■ **Extracted records**
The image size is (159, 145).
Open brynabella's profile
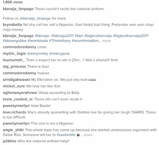coord(12,25)
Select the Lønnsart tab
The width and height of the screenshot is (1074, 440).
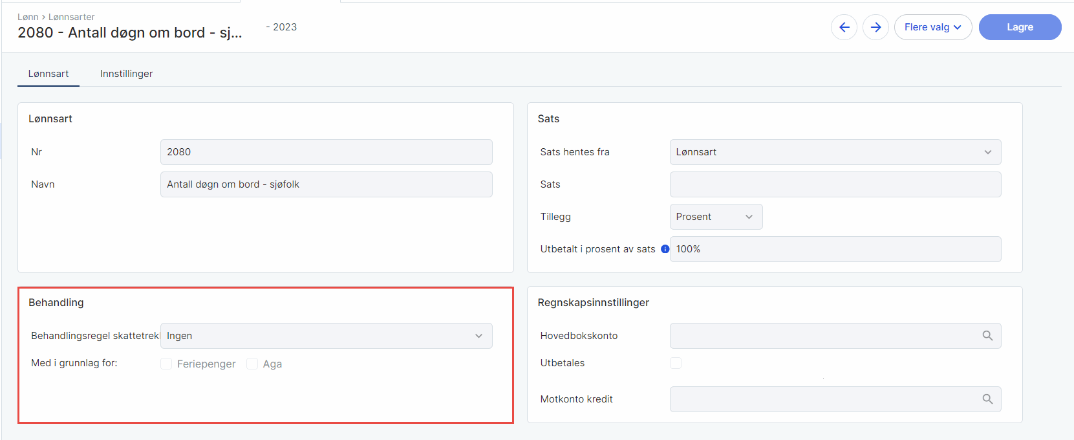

■ **What is required**
Copy out every line of the rows above word for word, omitting the pictures.

■ **Task output**
The image size is (159, 145).
Open brynabella's profile
coord(12,25)
Select the Lønnsart tab
The width and height of the screenshot is (1074, 440).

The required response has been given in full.